Directions for this task → Every record that appears below should be transcribed exactly.

Saved data entries →
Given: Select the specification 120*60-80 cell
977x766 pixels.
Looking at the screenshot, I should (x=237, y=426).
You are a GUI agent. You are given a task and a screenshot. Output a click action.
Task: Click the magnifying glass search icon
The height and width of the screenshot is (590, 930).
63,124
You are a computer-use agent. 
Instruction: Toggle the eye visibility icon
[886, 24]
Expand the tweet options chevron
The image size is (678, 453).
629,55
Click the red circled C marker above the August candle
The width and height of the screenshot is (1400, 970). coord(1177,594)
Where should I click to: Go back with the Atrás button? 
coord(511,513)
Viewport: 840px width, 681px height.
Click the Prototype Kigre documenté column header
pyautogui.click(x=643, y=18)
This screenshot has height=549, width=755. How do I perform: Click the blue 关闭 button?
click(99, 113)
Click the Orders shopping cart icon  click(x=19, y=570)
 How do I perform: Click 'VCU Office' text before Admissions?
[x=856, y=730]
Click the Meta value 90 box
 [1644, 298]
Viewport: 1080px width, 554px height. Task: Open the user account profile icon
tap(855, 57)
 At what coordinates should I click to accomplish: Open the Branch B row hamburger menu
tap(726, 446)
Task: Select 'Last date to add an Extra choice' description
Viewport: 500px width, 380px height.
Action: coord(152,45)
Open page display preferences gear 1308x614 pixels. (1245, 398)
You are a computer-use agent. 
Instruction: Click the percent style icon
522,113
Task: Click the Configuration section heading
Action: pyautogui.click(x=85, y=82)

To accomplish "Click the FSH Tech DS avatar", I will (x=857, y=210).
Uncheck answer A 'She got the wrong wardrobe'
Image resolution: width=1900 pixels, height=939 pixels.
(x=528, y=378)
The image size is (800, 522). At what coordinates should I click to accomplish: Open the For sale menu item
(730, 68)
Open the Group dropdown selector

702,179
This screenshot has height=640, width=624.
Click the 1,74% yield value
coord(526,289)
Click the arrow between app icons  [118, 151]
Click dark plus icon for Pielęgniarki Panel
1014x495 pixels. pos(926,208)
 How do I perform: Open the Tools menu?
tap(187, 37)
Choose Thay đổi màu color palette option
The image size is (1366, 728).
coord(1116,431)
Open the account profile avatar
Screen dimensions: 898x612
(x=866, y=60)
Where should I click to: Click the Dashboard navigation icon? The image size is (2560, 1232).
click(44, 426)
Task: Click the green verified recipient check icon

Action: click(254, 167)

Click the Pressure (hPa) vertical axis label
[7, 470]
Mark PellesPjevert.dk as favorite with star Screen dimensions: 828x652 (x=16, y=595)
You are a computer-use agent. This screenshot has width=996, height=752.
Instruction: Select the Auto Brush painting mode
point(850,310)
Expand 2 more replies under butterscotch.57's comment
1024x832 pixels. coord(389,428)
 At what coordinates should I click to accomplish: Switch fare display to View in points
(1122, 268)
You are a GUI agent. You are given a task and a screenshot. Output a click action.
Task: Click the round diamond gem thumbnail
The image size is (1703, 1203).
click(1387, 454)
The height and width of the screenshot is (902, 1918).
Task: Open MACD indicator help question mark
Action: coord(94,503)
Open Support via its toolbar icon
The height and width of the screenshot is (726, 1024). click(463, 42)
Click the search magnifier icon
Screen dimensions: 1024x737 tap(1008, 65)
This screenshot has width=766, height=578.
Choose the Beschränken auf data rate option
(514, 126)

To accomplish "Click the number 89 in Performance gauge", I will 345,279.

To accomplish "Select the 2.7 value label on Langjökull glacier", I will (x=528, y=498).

Completed task →
Given: Select the specification 120*60-80 cell
977x766 pixels.
Looking at the screenshot, I should (x=237, y=426).
You are a GUI agent. You are given a task and a screenshot. Output a click action.
Task: Click the magnifying glass search icon
The height and width of the screenshot is (590, 930).
63,124
You are a computer-use agent. 
Instruction: Toggle the eye visibility icon
[886, 24]
Expand the tweet options chevron
The image size is (678, 453).
629,55
Click the red circled C marker above the August candle
The width and height of the screenshot is (1400, 970). coord(1177,594)
Where should I click to: Go back with the Atrás button? 
coord(511,513)
Viewport: 840px width, 681px height.
Click the Prototype Kigre documenté column header
pyautogui.click(x=643, y=18)
This screenshot has height=549, width=755. How do I perform: Click the blue 关闭 button?
click(99, 113)
Click the Orders shopping cart icon  click(x=19, y=570)
 How do I perform: Click 'VCU Office' text before Admissions?
[x=856, y=730]
Click the Meta value 90 box
 [1644, 298]
Viewport: 1080px width, 554px height. Task: Open the user account profile icon
tap(855, 57)
 At what coordinates should I click to accomplish: Open the Branch B row hamburger menu
tap(726, 446)
Task: Select 'Last date to add an Extra choice' description
Viewport: 500px width, 380px height.
Action: coord(152,45)
Open page display preferences gear 1308x614 pixels. (1245, 398)
You are a computer-use agent. 
Instruction: Click the percent style icon
522,113
Task: Click the Configuration section heading
Action: pyautogui.click(x=85, y=82)

To accomplish "Click the FSH Tech DS avatar", I will (x=857, y=210).
Uncheck answer A 'She got the wrong wardrobe'
Image resolution: width=1900 pixels, height=939 pixels.
(x=528, y=378)
The image size is (800, 522). At what coordinates should I click to accomplish: Open the For sale menu item
(730, 68)
Open the Group dropdown selector

702,179
This screenshot has height=640, width=624.
Click the 1,74% yield value
coord(526,289)
Click the arrow between app icons  [118, 151]
Click dark plus icon for Pielęgniarki Panel
1014x495 pixels. pos(926,208)
 How do I perform: Open the Tools menu?
tap(187, 37)
Choose Thay đổi màu color palette option
The image size is (1366, 728).
coord(1116,431)
Open the account profile avatar
Screen dimensions: 898x612
(x=866, y=60)
Where should I click to: Click the Dashboard navigation icon? The image size is (2560, 1232).
click(44, 426)
Task: Click the green verified recipient check icon

Action: click(254, 167)

Click the Pressure (hPa) vertical axis label
[7, 470]
Mark PellesPjevert.dk as favorite with star Screen dimensions: 828x652 (x=16, y=595)
You are a computer-use agent. This screenshot has width=996, height=752.
Instruction: Select the Auto Brush painting mode
point(850,310)
Expand 2 more replies under butterscotch.57's comment
1024x832 pixels. coord(389,428)
 At what coordinates should I click to accomplish: Switch fare display to View in points
(1122, 268)
You are a GUI agent. You are given a task and a screenshot. Output a click action.
Task: Click the round diamond gem thumbnail
The image size is (1703, 1203).
click(1387, 454)
The height and width of the screenshot is (902, 1918).
Task: Open MACD indicator help question mark
Action: coord(94,503)
Open Support via its toolbar icon
The height and width of the screenshot is (726, 1024). click(463, 42)
Click the search magnifier icon
Screen dimensions: 1024x737 tap(1008, 65)
This screenshot has width=766, height=578.
Choose the Beschränken auf data rate option
(514, 126)

To accomplish "Click the number 89 in Performance gauge", I will 345,279.

To accomplish "Select the 2.7 value label on Langjökull glacier", I will (x=528, y=498).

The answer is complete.